At a military installation tucked along a remote stretch of two-lane highway in Interior Alaska, officials recently celebrated the achievement of a major milestone with a fielding event for a newly constructed long range-discrimination radar on Dec. 6.
The national defense system at Clear Space Force Station was delivered through a collaborative effort between the DoD Missile Defense Agency, U.S. Northern Command, U.S. Space Force and U.S. Army Corps of Engineers – Alaska District.
“As the nation’s expert in arctic engineering and construction, we take great pride in delivering projects that support the national defense mission,” said Col. Damon Delarosa, district commander.
The accomplishment marks the transition from the construction phase of the project to the testing, operation and maintenance stage of the system.
“This initial delivery is an important step to declare that we are done with the major construction,” said Vice Adm. John A. Hill, director of the Missile Defense Agency. “We are now fully into the test mode of this radar.”
The new radar is designed to protect the homeland by tracking potential ballistic missile attacks from foreign adversaries. The goal is to be fully operational by 2023, according to Hill.
The radar is equipped with a wide field of view and arrays on the sides of the facility each measuring 60-feet high by 60-feet wide. These and other features provide the ability to search, track and discriminate multiple objects in space, including all classes of ballistic missiles. Future iterations of the radar's software will allow it to also track advanced threats.
For the Alaska District, the massive undertaking required a huge commitment of resources and intense application of engineering expertise to produce a successful outcome. Of the approximately $1.5 billion to design, build, construct and test the radar, $347.5 million went toward military construction. The project was executed in two phases. The initial work provided a mission control facility, equipment shelter foundation and security complex. Follow-on endeavor established a maintenance facility and power plant.
“The military construction effort was significant and only could have been accomplished by a talented team of architect-engineer firms and construction contractors as well as personnel from our resident office and project management division,” said Matthew Johnson, program manager at the Alaska District.
To build a long-term project at a location an hour and a half south of Fairbanks, the district established a temporary workforce camp to house the crews and ensure that the program could be delivered on time. Since construction at the site began in 2017, 863,000 hours have been logged to the critical components that will make the radar a success.
Ultimately, strong relationships and effective communication were a vital aspect of the construction process.
“The most challenging part of construction has been managing interfaces – both between prime and subcontractors, as well as the radar prime,” said Johnson.
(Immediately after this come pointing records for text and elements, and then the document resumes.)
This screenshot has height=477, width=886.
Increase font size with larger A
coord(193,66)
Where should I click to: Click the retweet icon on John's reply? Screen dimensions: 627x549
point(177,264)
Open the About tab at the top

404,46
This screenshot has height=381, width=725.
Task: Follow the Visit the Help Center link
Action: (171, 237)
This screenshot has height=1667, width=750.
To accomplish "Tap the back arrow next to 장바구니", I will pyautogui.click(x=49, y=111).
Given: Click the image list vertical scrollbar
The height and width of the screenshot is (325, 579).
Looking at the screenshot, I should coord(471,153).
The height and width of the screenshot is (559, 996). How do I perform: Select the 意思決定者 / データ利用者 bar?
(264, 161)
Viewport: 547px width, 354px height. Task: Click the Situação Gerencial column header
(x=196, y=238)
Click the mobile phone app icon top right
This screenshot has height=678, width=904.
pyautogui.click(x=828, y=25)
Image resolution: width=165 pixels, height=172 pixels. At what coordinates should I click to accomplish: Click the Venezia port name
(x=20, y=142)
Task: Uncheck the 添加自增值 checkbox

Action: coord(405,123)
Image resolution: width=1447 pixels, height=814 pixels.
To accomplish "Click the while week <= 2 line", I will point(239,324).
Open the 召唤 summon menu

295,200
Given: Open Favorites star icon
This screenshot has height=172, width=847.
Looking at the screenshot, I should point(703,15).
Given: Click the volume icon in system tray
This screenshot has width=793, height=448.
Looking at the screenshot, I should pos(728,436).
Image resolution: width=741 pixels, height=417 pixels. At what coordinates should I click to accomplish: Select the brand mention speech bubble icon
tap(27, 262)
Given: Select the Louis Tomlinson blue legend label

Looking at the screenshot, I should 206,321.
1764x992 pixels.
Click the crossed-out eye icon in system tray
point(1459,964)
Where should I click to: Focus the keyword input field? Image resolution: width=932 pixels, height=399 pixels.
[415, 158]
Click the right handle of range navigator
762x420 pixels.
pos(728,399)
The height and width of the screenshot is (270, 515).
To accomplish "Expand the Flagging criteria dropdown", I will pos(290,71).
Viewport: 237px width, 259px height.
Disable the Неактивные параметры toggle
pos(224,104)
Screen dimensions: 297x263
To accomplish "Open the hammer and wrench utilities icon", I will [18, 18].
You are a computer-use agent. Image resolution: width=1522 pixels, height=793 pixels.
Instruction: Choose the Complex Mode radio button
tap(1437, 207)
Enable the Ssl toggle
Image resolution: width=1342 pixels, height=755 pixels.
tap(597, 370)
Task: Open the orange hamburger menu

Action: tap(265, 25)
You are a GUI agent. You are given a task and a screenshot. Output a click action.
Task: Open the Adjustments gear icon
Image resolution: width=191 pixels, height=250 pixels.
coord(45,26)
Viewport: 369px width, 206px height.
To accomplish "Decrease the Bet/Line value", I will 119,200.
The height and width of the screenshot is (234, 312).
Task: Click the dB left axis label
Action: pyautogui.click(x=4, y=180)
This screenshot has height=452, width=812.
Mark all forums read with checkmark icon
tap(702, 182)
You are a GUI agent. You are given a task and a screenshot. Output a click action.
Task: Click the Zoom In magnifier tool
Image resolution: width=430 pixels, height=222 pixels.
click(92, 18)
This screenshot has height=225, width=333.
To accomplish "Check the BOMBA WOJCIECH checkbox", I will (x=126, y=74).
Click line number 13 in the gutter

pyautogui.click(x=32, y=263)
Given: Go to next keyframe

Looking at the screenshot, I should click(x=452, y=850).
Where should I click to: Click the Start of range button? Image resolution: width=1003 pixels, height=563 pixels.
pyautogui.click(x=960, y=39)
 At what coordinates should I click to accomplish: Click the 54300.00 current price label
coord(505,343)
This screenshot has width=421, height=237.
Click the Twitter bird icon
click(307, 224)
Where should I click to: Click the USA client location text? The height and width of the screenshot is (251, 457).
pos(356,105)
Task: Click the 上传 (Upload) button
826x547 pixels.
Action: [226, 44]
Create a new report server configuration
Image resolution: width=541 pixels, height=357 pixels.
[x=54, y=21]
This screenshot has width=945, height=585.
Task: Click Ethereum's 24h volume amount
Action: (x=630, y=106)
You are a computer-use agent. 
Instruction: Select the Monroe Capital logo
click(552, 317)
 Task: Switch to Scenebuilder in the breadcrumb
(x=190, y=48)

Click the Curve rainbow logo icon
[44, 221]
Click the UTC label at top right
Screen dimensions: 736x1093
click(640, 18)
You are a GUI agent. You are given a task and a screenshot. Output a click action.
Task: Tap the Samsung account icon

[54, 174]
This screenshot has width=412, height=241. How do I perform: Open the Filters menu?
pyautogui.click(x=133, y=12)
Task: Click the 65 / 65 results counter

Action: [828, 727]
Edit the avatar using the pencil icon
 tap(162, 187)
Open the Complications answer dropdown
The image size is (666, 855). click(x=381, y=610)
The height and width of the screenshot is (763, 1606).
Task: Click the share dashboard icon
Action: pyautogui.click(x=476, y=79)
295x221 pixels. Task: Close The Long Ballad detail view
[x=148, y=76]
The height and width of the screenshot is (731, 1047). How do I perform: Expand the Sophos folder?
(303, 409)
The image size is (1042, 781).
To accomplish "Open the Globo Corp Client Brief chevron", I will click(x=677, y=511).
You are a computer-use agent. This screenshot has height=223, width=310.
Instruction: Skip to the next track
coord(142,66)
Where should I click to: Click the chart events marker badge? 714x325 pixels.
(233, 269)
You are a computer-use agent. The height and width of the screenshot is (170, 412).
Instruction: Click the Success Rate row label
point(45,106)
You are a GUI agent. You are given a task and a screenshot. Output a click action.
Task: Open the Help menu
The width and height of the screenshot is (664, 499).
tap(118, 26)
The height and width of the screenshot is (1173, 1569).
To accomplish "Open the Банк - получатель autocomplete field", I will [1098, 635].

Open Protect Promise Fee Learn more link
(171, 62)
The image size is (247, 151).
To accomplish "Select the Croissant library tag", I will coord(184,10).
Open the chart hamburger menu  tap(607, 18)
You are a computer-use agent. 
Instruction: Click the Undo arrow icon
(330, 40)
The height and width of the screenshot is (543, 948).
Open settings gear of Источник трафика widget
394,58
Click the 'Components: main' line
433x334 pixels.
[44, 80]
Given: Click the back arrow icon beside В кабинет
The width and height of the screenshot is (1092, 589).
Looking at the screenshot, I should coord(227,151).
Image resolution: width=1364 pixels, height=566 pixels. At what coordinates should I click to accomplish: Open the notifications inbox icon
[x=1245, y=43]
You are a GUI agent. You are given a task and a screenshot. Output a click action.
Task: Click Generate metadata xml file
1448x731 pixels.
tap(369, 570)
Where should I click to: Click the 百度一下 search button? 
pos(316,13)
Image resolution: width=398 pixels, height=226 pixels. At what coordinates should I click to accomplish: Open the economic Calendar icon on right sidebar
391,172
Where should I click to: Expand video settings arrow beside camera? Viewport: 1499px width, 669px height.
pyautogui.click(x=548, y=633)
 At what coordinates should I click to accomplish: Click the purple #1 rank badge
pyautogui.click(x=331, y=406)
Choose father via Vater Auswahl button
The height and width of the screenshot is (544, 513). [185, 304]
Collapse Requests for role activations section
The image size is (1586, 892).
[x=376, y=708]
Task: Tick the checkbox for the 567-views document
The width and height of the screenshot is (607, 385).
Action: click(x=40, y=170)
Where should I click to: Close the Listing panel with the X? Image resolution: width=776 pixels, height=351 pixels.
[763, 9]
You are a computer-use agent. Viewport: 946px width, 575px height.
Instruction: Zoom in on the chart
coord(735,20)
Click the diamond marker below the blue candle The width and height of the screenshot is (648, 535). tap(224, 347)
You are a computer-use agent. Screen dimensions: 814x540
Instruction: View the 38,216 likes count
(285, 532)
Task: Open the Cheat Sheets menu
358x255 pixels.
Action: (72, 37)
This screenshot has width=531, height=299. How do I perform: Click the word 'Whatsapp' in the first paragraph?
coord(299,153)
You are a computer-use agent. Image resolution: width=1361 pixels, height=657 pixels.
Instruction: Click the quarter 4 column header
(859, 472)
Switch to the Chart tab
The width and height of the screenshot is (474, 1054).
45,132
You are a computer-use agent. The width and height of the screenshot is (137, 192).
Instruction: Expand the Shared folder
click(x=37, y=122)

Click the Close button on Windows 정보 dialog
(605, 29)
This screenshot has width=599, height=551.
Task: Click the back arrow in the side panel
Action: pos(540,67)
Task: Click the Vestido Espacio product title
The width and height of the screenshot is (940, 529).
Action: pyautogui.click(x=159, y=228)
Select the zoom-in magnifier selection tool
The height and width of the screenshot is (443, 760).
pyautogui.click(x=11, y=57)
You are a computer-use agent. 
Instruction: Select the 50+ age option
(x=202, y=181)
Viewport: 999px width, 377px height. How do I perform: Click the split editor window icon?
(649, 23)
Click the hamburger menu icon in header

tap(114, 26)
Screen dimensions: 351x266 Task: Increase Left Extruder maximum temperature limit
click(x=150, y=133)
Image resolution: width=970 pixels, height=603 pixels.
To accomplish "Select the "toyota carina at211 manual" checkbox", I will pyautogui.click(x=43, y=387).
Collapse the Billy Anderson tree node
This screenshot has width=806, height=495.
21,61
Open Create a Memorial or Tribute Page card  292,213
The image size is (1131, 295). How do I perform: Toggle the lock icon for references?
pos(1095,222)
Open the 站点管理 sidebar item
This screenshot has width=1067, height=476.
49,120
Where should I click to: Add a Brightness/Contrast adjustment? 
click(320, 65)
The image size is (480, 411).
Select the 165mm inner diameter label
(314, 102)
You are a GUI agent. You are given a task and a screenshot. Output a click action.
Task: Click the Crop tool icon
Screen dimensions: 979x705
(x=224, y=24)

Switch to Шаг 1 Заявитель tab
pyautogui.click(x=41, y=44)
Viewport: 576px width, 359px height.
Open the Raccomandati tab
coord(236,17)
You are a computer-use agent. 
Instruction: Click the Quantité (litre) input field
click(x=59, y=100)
All the primary contracts were awarded to Alaskan construction companies that worked under the management of the Alaska District. In an impressive feat of coordination and engineering, USACE placed 3,980 cubic yards of concrete over 19 continuous hours for the foundation of the LRDR Equipment Shelter foundation in 2018. The effort required the services of three concrete batch plants and six pump trucks to complete the job.
Construction halted in 2020 due to the COVID-19 pandemic. Despite the setback, most projects were completed on or before schedule to keep everything on track.
“We are nearly 95% complete, but that last 5% will take 100% of the team’s effort,” said Johnson.
In the coming months, the Alaska District will finalize and integrate the new power plant with the rest of the campus. The final step will be to execute an integrated system test that verifies functionality of the back-up power plant with the radar.
“After nearly five years of dedicated focus and hard work, it’s an honor to hand over the reins to this important project and see it advance to the next phase,” Delarosa said.